Insegurança livre e sociedade em prisão voluntária: retrato de Itabaiana (SE)

A violência cresceu com a cidade e o que um dia era peculiar à zona periférica vive lado a lado com a comunidade.
por Redação do Portal Itnet
30/05/2016 08:47h

Por Iane Gois

Itabaiana (SE), conhecida nacionalmente pelo potencial empreendedor do seu povo, vive dias (meses) de insegurança total que só reafirmam o descrédito popular na execução das leis e fazem do homem de bem refém da criminalidade.

Somente neste final de semana a imprensa tomou conhecimento de três casos que revoltaram os munícipes. No sábado (28) menores infratores armados adentraram uma loja que vende celular localizada nas imediações da feira livre, no centro comercial, e fizeram uma verdadeira limpeza nas prateleiras, além do assalto a mais um posto de combustível. O que chama a atenção é a confiança dos suspeitos em agir em meio à multidão, certos da impunidade.

Não bastasse a ousadia do sábado, no domingo a comunidade tomou conhecimento de que no povoado Vermelho, na cidade serrana, os elementos foram roubar e não conseguiram entrar pela porta. Insatisfeitos, os meliantes derrubaram uma parede e conseguiram levar pertences da família.

"Não podemos mais ter nada. Não podemos sair às ruas na certeza de que voltaremos com o celular, por exemplo. A cidade onde à noite as pessoas sentavam em suas calçadas para jogar conversa fora, o que é típico em interior, virou um deserto, e nem mesmo dentro de casa estamos seguros", desabafou a comerciária Laís dos Santos.

Apesar da celeridade da polícia militar tanto na realização do trabalho ostensivo como na identificação e prisão de autores dos crimes, a exemplo dos adolescentes suspeitos do delito no sábado e do veículo utilizado, que horas após foram apreendidos e logo liberados, o índice criminal é preocupante, o descaso das autoridades revoltante, e as leis contraditórias.
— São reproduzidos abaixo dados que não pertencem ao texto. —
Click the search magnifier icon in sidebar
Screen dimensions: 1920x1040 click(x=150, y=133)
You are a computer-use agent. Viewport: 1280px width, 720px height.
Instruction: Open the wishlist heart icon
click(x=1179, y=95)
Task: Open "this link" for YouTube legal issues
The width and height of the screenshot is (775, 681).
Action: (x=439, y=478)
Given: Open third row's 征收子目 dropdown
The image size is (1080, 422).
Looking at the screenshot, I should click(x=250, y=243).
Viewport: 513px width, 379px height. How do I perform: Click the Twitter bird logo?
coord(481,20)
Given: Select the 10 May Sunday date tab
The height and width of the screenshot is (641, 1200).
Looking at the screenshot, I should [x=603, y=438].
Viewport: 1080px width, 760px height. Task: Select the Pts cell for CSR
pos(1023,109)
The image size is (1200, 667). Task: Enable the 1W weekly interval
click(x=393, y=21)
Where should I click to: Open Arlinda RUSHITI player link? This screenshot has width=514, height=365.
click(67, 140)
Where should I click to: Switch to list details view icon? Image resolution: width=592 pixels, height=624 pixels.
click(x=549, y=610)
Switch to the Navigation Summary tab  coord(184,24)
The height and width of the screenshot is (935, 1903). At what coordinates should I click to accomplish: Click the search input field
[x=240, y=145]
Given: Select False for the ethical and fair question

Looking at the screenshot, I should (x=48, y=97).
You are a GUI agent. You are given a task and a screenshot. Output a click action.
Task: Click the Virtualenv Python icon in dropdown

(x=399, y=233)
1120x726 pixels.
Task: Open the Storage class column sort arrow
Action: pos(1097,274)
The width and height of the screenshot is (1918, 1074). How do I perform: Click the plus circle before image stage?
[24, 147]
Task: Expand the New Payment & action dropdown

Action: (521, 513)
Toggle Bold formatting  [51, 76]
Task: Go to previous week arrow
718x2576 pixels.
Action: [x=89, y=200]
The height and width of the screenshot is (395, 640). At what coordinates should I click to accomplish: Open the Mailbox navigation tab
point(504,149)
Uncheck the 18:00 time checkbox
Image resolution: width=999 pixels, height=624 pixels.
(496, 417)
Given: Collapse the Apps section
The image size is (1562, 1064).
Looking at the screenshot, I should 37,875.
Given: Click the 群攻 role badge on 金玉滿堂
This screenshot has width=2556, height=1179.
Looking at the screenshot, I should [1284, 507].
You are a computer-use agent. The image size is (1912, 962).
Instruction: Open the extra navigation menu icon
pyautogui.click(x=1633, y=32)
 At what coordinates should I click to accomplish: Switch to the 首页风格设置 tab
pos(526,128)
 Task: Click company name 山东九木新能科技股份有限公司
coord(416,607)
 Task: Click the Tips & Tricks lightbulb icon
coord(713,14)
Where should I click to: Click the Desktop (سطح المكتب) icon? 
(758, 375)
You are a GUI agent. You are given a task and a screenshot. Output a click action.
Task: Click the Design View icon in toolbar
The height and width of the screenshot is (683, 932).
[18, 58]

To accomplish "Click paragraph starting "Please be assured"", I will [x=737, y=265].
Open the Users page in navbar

Mas como atuar quando os próprios investimentos são limitados? Quando o assunto é combustível, a cota chega a ser insuficiente para a demanda, cartão programa engessa o trabalho do militar, viaturas e motos estão sucateadas, salários parcelados e o risco de morte cada vez maior chacinam a esperança da tropa por dias melhores.

Investigações? A polícia civil não possui contingente suficiente sequer para o cumprimento de entrega de intimações, imagine para fazer valer a missão. Estrutura física enche os olhos da sociedade, mas a realidade atrapalha que comandantes e delegados de polícia saiam de suas cadeiras, e apenas a sociedade sofre as consequências da punição invertida.

Enquanto se faz campanha pelo desarmamento, os criminosos aumentam o seu acervo bélico. A população que trabalha tem seus bens usurpados por aqueles que querem vida fácil. O menor que pode exercer a cidadania na eleição não pode responder criminalmente por delitos cometidos. A Polícia que um dia foi temida, hoje é chacoteada e vítima recorrente dos bandidos. As casas, cheias de grades, alarmes, cercas elétricas, cães de guarda, se tornaram presídios domiciliares voluntários, mas os nossos governantes se mantêm livres, com o direito de ir e vir assegurado por seguranças particulares, mas de olhos fechados para o mesmo direito, cerceado aos cidadãos.

Como jogadores em campo, os políticos fazem da situação a bola que rola no gramado e passam a responsabilidade de um para o outro. Em meio à faltas constantes, sem bandeirinhas, sem árbitro e apenas à espera do fim da partida de quatro anos, no final eles querem a vibração da torcida.